▶

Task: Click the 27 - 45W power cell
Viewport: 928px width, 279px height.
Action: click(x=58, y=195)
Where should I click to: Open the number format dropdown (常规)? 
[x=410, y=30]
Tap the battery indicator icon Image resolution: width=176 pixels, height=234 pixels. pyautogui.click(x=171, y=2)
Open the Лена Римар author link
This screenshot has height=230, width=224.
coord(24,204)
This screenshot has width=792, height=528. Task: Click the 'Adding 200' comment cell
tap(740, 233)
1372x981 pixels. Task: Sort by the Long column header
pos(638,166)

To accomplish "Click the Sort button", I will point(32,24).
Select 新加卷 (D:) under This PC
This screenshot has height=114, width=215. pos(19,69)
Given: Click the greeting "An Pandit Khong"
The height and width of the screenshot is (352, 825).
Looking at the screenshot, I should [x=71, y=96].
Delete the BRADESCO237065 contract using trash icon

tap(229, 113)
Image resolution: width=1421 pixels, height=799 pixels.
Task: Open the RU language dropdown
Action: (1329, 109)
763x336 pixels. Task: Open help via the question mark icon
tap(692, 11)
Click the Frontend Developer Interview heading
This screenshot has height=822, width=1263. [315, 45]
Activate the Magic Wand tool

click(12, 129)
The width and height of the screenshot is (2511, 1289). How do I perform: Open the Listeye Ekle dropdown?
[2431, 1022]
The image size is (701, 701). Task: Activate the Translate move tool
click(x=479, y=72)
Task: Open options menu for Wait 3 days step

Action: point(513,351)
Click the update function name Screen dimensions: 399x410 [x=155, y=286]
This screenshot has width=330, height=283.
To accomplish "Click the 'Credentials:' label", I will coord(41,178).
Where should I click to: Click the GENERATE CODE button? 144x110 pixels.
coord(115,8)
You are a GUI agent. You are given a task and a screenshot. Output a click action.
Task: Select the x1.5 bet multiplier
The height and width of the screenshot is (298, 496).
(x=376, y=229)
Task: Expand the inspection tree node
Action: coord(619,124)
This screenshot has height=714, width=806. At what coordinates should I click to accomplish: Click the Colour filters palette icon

◀

ABOUT THIS EXERCISE
For every line in the data above that holds "will", return the line itself.

OUTPUT OF THE EXERCISE
To accomplish "Click the Sort button", I will point(32,24).
To accomplish "Click the 'Credentials:' label", I will coord(41,178).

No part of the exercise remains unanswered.